The Spectator magazine claims Jonathan Powell described the chancellor's hopes of entering Downing Street as a "Shakespearian tragedy".

The remarks were reportedly made as Mr Powell chatted to Spectator editor Boris Johnson while the pair stopped at traffic lights on their bikes.

No 10 says there was some "banter" but Mr Powell never made the remark.

And Mr Blair told BBC Breakfast: "I think the idea of my chief of staff giving interviews to Conservative MPs at the traffic lights on his bicycle is somewhat far fetched."

'Light hearted'

The Spectator says Conservative MP Mr Johnson raised the subject of relations between No 10 and the Treasury when he met Mr Powell at lights on London's Pall Mall.

Mr Powell reportedly replied: "It's a Shakespearean tragedy.

"Gordon Brown is like the guy who thinks he's going to be king but never gets it.

"He's never going to be prime minister."

But Tony Blair's official spokesman said: "Jonathan did not say it."

"There was some light-hearted banter on Pall Mall but the last person Jonathan would confide his inner-most thoughts to is Boris."

Memory tricks?

Mr Johnson later insisted the article was "100%" accurate.

"I'm afraid his memory must be playing him false," he said.

"I'm absolutely certain - I went away and wrote it down afterwards.

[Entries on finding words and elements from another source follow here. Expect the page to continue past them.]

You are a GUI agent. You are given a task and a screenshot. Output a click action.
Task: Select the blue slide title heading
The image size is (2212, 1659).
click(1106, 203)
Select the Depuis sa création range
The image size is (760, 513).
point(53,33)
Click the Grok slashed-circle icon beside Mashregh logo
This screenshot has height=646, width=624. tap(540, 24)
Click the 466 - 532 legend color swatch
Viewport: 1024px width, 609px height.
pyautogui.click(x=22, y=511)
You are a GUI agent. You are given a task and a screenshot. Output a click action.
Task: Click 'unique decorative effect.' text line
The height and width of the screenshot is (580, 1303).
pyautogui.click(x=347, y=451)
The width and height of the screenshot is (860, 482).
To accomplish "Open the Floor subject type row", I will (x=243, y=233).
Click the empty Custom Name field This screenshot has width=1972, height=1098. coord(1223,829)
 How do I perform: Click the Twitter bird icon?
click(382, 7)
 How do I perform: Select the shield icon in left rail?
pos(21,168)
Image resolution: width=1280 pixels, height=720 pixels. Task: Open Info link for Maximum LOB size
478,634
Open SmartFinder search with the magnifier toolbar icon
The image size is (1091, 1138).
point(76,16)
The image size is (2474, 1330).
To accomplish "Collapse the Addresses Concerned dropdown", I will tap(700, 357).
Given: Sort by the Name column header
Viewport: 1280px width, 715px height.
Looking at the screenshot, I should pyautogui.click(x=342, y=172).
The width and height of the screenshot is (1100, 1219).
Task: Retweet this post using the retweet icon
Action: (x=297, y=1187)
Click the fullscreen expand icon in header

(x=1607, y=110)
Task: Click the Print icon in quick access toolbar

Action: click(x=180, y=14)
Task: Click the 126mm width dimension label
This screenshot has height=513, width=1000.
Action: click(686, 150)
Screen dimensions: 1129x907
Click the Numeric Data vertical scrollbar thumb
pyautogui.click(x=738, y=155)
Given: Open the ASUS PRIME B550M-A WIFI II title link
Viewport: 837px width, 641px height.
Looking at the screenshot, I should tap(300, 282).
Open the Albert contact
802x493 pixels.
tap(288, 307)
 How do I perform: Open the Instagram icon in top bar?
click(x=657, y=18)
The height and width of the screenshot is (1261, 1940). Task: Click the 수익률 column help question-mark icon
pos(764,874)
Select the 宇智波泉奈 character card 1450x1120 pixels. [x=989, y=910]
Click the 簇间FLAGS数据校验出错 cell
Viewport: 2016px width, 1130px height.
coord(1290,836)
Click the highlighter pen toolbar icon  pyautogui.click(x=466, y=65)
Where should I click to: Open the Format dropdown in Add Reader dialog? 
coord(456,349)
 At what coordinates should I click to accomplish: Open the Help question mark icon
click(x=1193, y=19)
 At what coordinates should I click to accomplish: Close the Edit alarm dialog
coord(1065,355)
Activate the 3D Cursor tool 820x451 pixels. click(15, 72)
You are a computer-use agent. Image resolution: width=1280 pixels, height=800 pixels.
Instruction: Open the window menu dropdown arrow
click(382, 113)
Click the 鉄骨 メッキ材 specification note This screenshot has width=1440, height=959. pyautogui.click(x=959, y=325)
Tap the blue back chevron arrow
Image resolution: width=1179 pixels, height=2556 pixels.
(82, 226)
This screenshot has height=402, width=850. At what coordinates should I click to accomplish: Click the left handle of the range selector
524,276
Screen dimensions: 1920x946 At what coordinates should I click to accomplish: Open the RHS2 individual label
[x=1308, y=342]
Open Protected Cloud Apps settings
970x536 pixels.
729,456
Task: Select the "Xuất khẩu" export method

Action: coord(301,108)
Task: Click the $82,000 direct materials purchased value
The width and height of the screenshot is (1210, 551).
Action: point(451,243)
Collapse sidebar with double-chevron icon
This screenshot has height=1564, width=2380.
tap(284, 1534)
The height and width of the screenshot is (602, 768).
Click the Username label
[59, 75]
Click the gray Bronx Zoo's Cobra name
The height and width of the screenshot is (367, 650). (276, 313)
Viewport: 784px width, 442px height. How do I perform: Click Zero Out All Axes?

I have absolutely no doubt whatsoever."

Foreign Secretary Jack Straw refused to comment when asked about the report at a Labour Party election news conference.

Asked about the chances of Mr Blair serving a full third term in office if Labour wins the next general election, Mr Straw said: "I only give odds on horse races."

'Up for it'

On Sunday he dismissed talk of his stepping aside in favour of Mr Brown as "decisions for the future".

But he said: "In the end, the British people are the boss - they're the people who make the decision.

"The reason that I'm up for it [leading Labour into the next election] is there's a lot more still to do."

Speaking on BBC's Breakfast with Frost, he had fulsome praise for his chancellor but stopped short of back him as the future premier.

Asked whether he would endorse Mr Brown as his successor, Mr Blair said: "These are decisions for the future, but I have always made clear the high regard I have had for him.

"It's been a great partnership - he's a brilliant chancellor. He's delivered huge economic strengths to this country.

"He's a tremendous asset to the party and the country."

The latest reports about Mr Blair's future were fuelled when Deputy Prime Minister John Prescott suggested Mr Blair could "follow the example of Harold Wilson", who stood down mid-term.

He said Mr Blair would have Labour's full support if he led the party into the next general election, but hinted that the prime minister could be derailed by "events".

Earlier, Mr Prescott suggested cabinet ministers were jockeying for position in case Mr Blair stood down.